[Item position entries]
>> BEGIN

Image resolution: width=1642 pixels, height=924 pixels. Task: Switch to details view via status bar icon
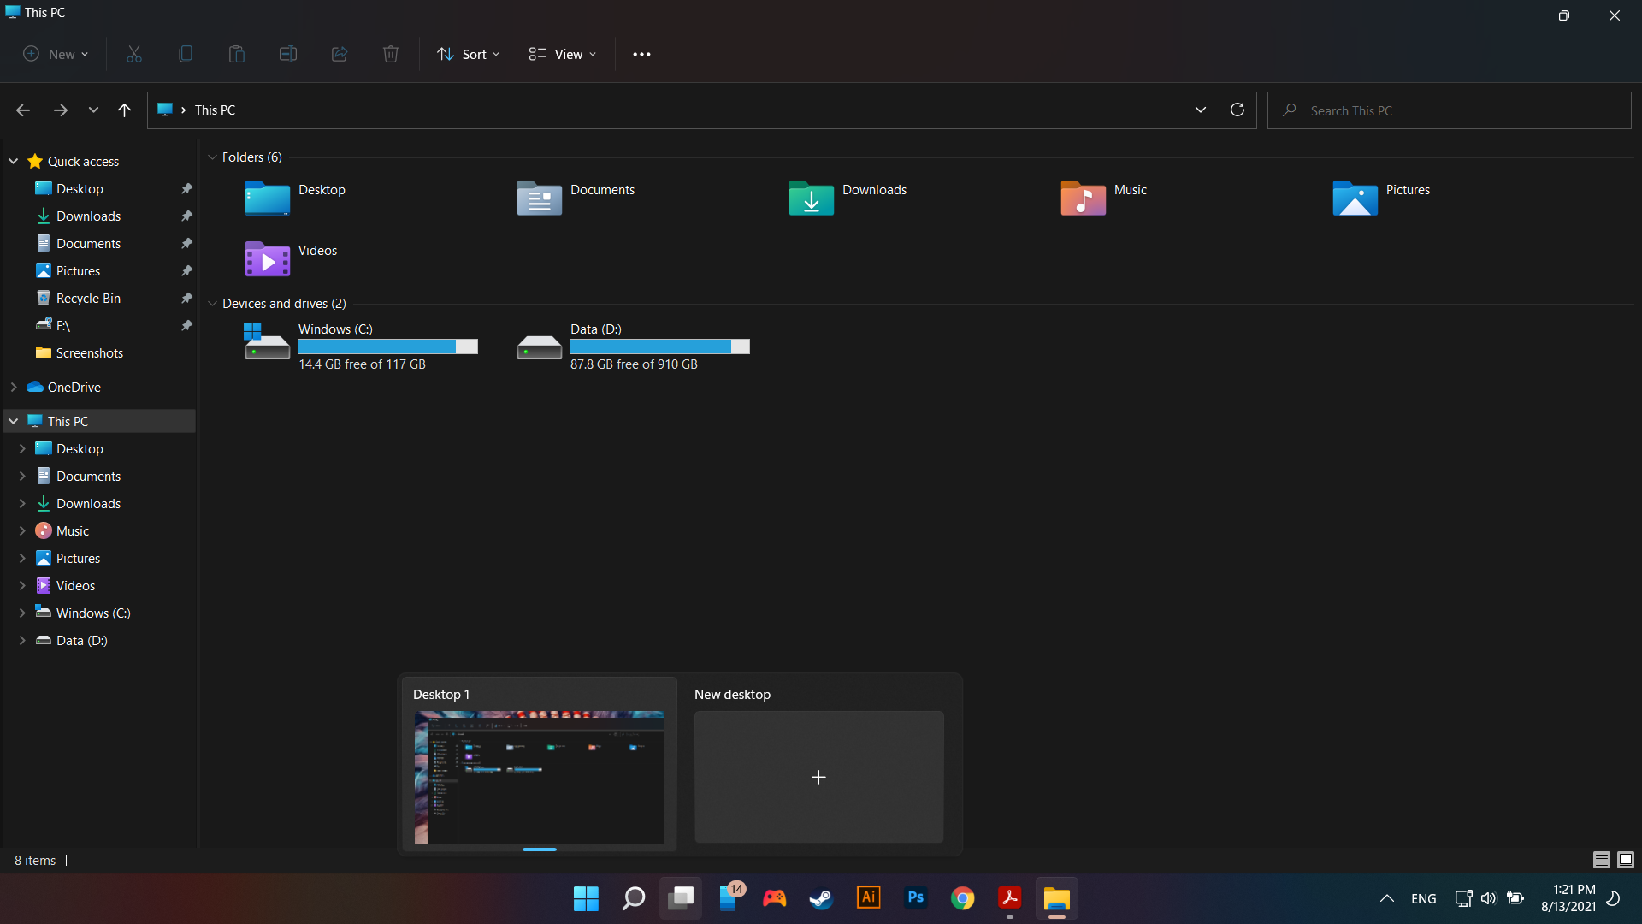click(1601, 860)
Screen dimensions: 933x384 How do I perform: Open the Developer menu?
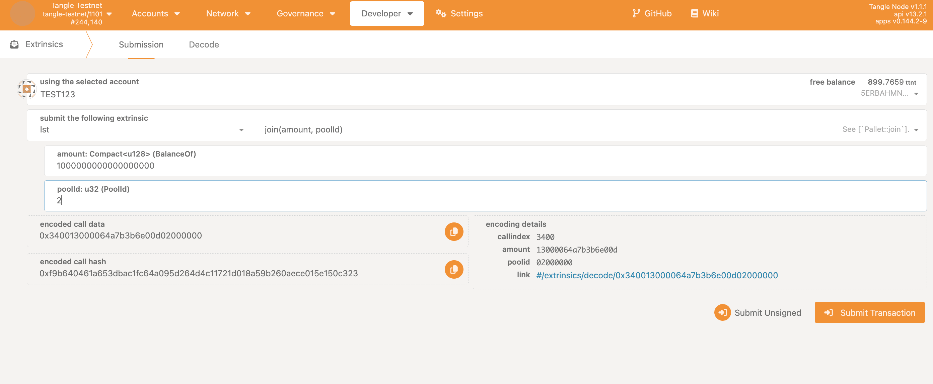click(x=387, y=14)
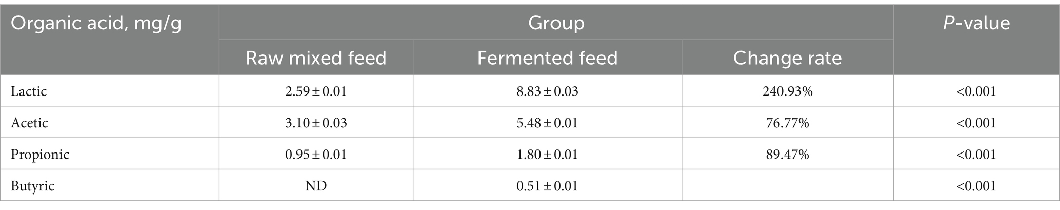Click the value 2.59 ± 0.01

316,91
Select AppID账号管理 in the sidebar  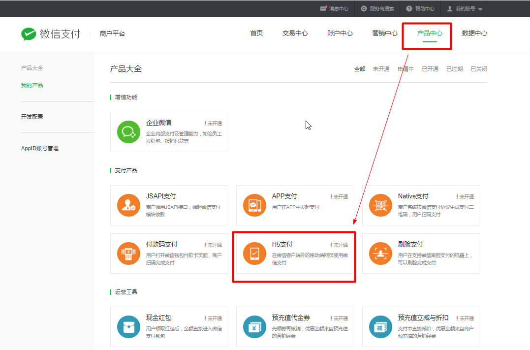pyautogui.click(x=40, y=148)
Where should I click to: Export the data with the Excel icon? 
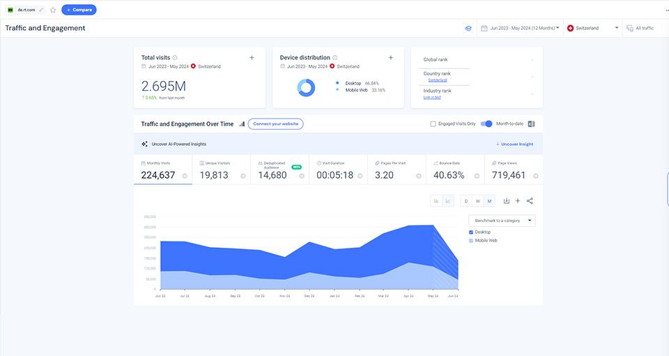coord(531,124)
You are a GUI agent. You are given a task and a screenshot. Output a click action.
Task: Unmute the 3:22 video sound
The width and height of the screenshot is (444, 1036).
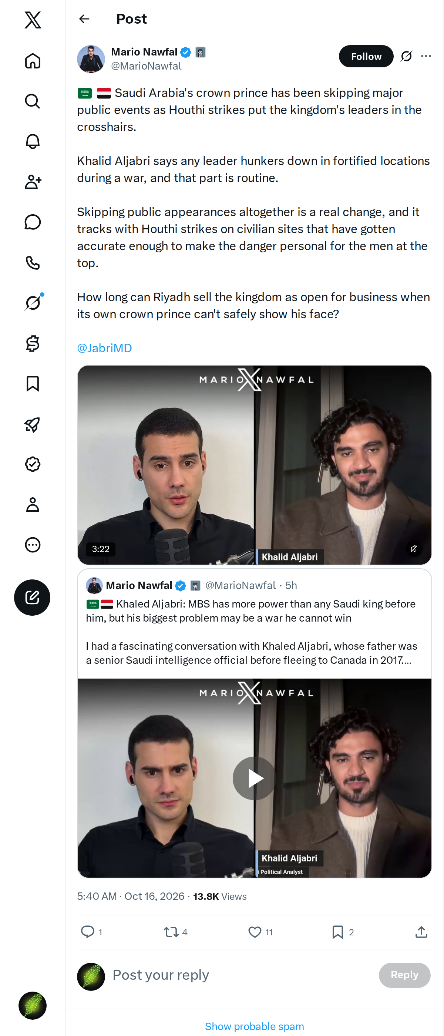(413, 549)
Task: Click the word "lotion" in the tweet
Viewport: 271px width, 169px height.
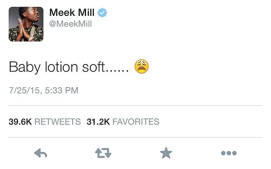Action: pyautogui.click(x=62, y=67)
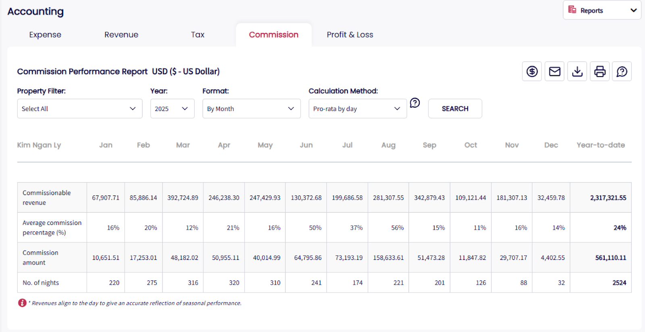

>> END

Can you write out the stretch of rows from the line containing "Task: Click the" through the end of the rows, line for line, leaving out the pictures?

Task: Click the word "lotion" in the tweet
Viewport: 271px width, 169px height.
Action: pyautogui.click(x=62, y=67)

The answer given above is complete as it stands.